[start of EXCERPTED RECORDS]
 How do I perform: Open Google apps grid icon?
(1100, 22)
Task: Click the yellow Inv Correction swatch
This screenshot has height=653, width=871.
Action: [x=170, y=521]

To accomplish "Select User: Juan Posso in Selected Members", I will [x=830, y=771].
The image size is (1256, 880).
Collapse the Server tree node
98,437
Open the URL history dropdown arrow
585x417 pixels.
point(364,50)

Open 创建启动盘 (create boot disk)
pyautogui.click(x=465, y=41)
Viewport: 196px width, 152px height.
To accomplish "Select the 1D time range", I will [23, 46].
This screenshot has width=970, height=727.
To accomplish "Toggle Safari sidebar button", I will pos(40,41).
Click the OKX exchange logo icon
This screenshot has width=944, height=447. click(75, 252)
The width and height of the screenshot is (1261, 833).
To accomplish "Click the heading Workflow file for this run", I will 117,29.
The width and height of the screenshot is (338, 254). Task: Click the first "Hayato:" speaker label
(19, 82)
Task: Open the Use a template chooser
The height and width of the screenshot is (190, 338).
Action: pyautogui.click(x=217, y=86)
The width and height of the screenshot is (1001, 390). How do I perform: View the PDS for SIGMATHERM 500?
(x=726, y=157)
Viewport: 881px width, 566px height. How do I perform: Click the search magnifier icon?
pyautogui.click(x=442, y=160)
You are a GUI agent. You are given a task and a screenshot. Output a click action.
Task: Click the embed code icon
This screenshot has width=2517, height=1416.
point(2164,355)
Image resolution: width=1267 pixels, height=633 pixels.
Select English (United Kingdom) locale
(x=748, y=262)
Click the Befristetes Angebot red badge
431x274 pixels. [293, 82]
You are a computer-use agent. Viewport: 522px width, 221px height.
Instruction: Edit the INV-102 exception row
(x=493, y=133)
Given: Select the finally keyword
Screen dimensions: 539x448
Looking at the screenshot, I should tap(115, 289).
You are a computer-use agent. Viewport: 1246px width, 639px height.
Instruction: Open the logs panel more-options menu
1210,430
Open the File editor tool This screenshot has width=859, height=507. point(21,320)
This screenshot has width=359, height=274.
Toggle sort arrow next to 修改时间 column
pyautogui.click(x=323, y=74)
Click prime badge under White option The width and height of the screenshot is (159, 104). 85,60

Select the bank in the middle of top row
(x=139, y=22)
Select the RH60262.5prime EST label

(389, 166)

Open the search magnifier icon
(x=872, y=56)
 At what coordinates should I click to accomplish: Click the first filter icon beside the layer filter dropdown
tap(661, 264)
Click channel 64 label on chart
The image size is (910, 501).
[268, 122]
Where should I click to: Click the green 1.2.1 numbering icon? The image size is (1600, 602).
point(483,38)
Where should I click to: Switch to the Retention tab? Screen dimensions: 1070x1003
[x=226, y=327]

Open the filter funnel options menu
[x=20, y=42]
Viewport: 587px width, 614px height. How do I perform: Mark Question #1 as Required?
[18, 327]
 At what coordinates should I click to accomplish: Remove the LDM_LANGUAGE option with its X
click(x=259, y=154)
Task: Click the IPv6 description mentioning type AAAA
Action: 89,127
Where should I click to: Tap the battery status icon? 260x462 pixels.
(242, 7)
[end of EXCERPTED RECORDS]
Convert the items above into a Markdown table with two columns, Row and Line. Put each non-blank line in its own row and number the rows in order.

• [COMPLETED TASK]
| Row | Line |
|---|---|
| 1 |  How do I perform: Open Google apps grid icon? |
| 2 | (1100, 22) |
| 3 | Task: Click the yellow Inv Correction swatch |
| 4 | This screenshot has height=653, width=871. |
| 5 | Action: [x=170, y=521] |
| 6 | To accomplish "Select User: Juan Posso in Selected Members", I will [x=830, y=771]. |
| 7 | The image size is (1256, 880). |
| 8 | Collapse the Server tree node |
| 9 | 98,437 |
| 10 | Open the URL history dropdown arrow |
| 11 | 585x417 pixels. |
| 12 | point(364,50) |
| 13 | Open 创建启动盘 (create boot disk) |
| 14 | pyautogui.click(x=465, y=41) |
| 15 | Viewport: 196px width, 152px height. |
| 16 | To accomplish "Select the 1D time range", I will [23, 46]. |
| 17 | This screenshot has width=970, height=727. |
| 18 | To accomplish "Toggle Safari sidebar button", I will pos(40,41). |
| 19 | Click the OKX exchange logo icon |
| 20 | This screenshot has width=944, height=447. click(75, 252) |
| 21 | The width and height of the screenshot is (1261, 833). |
| 22 | To accomplish "Click the heading Workflow file for this run", I will 117,29. |
| 23 | The width and height of the screenshot is (338, 254). Task: Click the first "Hayato:" speaker label |
| 24 | (19, 82) |
| 25 | Task: Open the Use a template chooser |
| 26 | The height and width of the screenshot is (190, 338). |
| 27 | Action: pyautogui.click(x=217, y=86) |
| 28 | The width and height of the screenshot is (1001, 390). How do I perform: View the PDS for SIGMATHERM 500? |
| 29 | (x=726, y=157) |
| 30 | Viewport: 881px width, 566px height. How do I perform: Click the search magnifier icon? |
| 31 | pyautogui.click(x=442, y=160) |
| 32 | You are a GUI agent. You are given a task and a screenshot. Output a click action. |
| 33 | Task: Click the embed code icon |
| 34 | This screenshot has width=2517, height=1416. |
| 35 | point(2164,355) |
| 36 | Image resolution: width=1267 pixels, height=633 pixels. |
| 37 | Select English (United Kingdom) locale |
| 38 | (x=748, y=262) |
| 39 | Click the Befristetes Angebot red badge |
| 40 | 431x274 pixels. [293, 82] |
| 41 | You are a computer-use agent. Viewport: 522px width, 221px height. |
| 42 | Instruction: Edit the INV-102 exception row |
| 43 | (x=493, y=133) |
| 44 | Given: Select the finally keyword |
| 45 | Screen dimensions: 539x448 |
| 46 | Looking at the screenshot, I should tap(115, 289). |
| 47 | You are a computer-use agent. Viewport: 1246px width, 639px height. |
| 48 | Instruction: Open the logs panel more-options menu |
| 49 | 1210,430 |
| 50 | Open the File editor tool This screenshot has width=859, height=507. point(21,320) |
| 51 | This screenshot has width=359, height=274. |
| 52 | Toggle sort arrow next to 修改时间 column |
| 53 | pyautogui.click(x=323, y=74) |
| 54 | Click prime badge under White option The width and height of the screenshot is (159, 104). 85,60 |
| 55 | Select the bank in the middle of top row |
| 56 | (x=139, y=22) |
| 57 | Select the RH60262.5prime EST label |
| 58 | (389, 166) |
| 59 | Open the search magnifier icon |
| 60 | (x=872, y=56) |
| 61 |  At what coordinates should I click to accomplish: Click the first filter icon beside the layer filter dropdown |
| 62 | tap(661, 264) |
| 63 | Click channel 64 label on chart |
| 64 | The image size is (910, 501). |
| 65 | [268, 122] |
| 66 | Where should I click to: Click the green 1.2.1 numbering icon? The image size is (1600, 602). |
| 67 | point(483,38) |
| 68 | Where should I click to: Switch to the Retention tab? Screen dimensions: 1070x1003 |
| 69 | [x=226, y=327] |
| 70 | Open the filter funnel options menu |
| 71 | [x=20, y=42] |
| 72 | Viewport: 587px width, 614px height. How do I perform: Mark Question #1 as Required? |
| 73 | [18, 327] |
| 74 |  At what coordinates should I click to accomplish: Remove the LDM_LANGUAGE option with its X |
| 75 | click(x=259, y=154) |
| 76 | Task: Click the IPv6 description mentioning type AAAA |
| 77 | Action: 89,127 |
| 78 | Where should I click to: Tap the battery status icon? 260x462 pixels. |
| 79 | (242, 7) |